Today on Digg.com, one of the top stories is a domain valuation tool run by DNScoop which valued YouTube at $969 Million and Digg.com at $106 Million.
Seems they are pretty close with YouTube, and Digg could be valued a bit more. I clicked over to their site and it’s down (the Digg Effect) but they point to another domain appraisal tool, LeapFish.
LeapFish however, values Digg.com at around $13 million. There is quite a difference in valuation there, but the system they use seems down due to Google and Yahoo value attributes not working.
This domain and site valuation gets me thinking, what is the best way to assign value to a web site?
Here are some basics I’ve always used:
- Revenue : It’s a good rule of thumb to look at site’s current monthly revenue, and multiply that by 36; 3 years. If you’re buying the site, look at the revenue opportunities that are missing. Does it use Text Link Ads? Google AdSense? You can find good value in a site that is not monetizing to its fullest advantage.
- Community : Can the value of one user be assigned? If a forum has 5,000 registered users and each user is valued at a $10 acquisition price, that’s an easy added bonus of $50,000 to a site. Sure, the value of a registered user is questionble, but it is a major factor.
- Domain Age : The older the domain and site, the better. If the site has only had one owner, in the same fashion as a used car, you can track back the milage of the site and the history to one trusted source. If the site has had various owners who may have used questionable SEO tactics in the past, then consider that a negative score on site value.

=== Information shown ===
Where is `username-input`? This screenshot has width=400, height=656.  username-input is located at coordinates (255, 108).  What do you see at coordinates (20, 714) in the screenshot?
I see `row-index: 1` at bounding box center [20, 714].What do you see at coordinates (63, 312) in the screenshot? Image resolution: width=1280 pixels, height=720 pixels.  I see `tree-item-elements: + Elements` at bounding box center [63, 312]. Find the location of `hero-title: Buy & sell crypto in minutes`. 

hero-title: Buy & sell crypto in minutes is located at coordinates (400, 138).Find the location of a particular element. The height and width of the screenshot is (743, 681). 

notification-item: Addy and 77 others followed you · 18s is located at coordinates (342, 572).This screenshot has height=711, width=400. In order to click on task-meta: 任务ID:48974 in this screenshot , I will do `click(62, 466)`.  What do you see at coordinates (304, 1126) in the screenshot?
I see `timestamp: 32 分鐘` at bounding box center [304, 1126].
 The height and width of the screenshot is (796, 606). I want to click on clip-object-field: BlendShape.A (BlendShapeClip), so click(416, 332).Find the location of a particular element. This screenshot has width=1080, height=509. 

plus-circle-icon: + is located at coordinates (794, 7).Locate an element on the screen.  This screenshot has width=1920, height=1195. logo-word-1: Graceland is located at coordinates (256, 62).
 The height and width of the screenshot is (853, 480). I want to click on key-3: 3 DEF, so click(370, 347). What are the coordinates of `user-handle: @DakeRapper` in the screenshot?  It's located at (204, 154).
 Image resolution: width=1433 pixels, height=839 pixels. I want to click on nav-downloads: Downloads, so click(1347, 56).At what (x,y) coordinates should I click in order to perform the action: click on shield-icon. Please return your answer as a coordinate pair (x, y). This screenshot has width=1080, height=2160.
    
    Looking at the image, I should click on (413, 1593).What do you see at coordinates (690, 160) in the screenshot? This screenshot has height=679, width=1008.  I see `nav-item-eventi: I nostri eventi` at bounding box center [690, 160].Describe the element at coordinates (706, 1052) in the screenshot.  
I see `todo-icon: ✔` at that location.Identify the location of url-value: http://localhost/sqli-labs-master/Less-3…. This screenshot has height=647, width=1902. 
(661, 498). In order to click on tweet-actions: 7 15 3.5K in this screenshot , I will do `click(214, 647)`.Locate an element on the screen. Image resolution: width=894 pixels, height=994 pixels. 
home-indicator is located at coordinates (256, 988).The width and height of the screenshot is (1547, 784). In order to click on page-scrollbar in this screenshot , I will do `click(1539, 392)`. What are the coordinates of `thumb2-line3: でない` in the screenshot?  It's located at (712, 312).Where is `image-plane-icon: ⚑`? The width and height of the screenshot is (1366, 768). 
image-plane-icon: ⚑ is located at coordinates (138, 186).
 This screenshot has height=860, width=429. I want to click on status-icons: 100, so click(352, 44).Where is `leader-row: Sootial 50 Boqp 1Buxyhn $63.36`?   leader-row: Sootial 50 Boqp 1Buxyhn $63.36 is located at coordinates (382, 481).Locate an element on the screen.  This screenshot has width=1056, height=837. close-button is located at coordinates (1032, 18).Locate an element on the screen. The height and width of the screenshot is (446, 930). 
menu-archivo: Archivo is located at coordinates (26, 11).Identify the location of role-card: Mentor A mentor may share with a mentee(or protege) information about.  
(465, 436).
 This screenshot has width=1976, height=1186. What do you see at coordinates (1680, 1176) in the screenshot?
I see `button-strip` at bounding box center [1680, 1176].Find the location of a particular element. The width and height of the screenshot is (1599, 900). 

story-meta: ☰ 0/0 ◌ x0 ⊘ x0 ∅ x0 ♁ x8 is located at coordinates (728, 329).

=== Assignment A ===
From the post on valuing websites, quote word for word the part that begins with the words containing "Seems they are" and ends with "a web site?".
=== Assignment B ===
Continue the blog post on domain and site valuation, picking up after its last sentence.

=== Answer A ===
Seems they are pretty close with YouTube, and Digg could be valued a bit more. I clicked over to their site and it’s down (the Digg Effect) but they point to another domain appraisal tool, LeapFish.
LeapFish however, values Digg.com at around $13 million. There is quite a difference in valuation there, but the system they use seems down due to Google and Yahoo value attributes not working.
This domain and site valuation gets me thinking, what is the best way to assign value to a web site?

=== Answer B ===
- Inbound Links : Use Yahoo Site Explorer to track the amount of people linking to the site and from what types of sites. If there are thousands of relevant and authoritive sites pointing to the site, then that should add to its value. If there are link farms or lots of spam sites linking to the site which is being appraised, this could hurt its long term value and the labor of mailing sites and asking that links be taken down could give the site seller or buying a strong negotiation advantage.
Recently, I’ve been thinking of selling one of my older and more established sites, BlogSearchEngine.com.
Here are its stats:
- Established in 2003
- $1,400 a month in revenue (and yes, this could be increased substancially)
- About 100,000 users per month (again, could be increased big time)
- 346,000 inbound links
- Incredible domain name!
It’s valued at $800,000 by LeapFish and I’m eager to see what DNScoop values it at once DNScoop is up and running again.
Question is, exactly how accurate are these appraisal tools?
What other variables do you put into figuring out the value of an established site or domain?